Elle a mis son mari et son fils en pyjama. Elle les a fait manger. Elle se précipite dehors, le sentiment du devoir accompli et le besoin d’être prise. Elle ne sait pas pourquoi Xavier a tenu à aller dîner au restaurant. Elle aurait préféré aller rue du Cardinal-Lemoine, se déshabiller tout de suite, l’épuiser. Ne parler de rien.

« Thaïlandais ou russe ?

— Russe, on boira de la vodka », répond Adèle.
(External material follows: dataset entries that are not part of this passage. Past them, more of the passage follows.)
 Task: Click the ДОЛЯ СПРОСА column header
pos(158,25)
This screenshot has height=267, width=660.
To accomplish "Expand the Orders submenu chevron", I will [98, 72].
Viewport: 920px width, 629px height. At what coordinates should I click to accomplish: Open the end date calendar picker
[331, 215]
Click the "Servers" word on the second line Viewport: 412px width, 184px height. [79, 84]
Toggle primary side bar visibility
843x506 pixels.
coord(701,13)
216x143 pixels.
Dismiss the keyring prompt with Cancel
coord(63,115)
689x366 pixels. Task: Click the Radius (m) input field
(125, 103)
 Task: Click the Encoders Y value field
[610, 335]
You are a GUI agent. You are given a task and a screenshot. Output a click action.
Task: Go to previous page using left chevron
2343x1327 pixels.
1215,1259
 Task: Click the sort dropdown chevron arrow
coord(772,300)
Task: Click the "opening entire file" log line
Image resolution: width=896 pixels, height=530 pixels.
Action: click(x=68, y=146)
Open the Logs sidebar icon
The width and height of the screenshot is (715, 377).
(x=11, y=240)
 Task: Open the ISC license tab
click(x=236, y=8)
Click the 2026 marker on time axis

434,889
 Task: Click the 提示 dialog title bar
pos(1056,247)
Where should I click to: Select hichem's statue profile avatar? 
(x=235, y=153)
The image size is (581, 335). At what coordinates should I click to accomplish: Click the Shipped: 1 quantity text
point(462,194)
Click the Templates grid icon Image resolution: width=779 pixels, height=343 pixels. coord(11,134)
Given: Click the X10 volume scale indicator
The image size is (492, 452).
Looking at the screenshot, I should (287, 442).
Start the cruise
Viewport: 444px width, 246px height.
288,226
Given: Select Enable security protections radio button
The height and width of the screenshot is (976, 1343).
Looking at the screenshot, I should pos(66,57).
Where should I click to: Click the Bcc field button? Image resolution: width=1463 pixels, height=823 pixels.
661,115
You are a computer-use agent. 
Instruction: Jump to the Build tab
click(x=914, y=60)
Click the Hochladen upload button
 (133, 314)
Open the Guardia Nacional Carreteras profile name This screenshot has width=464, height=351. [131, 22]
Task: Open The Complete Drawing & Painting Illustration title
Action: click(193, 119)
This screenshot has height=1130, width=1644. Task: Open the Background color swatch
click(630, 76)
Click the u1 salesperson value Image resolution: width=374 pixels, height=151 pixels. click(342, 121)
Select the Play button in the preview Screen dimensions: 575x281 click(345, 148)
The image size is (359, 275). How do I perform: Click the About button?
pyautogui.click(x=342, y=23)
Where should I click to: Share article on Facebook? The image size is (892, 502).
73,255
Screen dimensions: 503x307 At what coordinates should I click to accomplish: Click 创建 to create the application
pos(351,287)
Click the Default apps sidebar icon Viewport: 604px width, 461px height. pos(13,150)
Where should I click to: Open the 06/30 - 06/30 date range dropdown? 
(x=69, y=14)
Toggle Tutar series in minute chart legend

Xavier n’a pas réservé mais il connaît le patron de ce restaurant du 8e arrondissement, un repaire d’hommes d’affaires et de prostituées, de stars de cinéma et de journalistes en vogue. On les installe à une petite table contre la fenêtre et Xavier commande une bouteille de vodka. C’est la première fois qu’ils dînent ensemble. Adèle a toujours évité de manger devant lui. Avec lui.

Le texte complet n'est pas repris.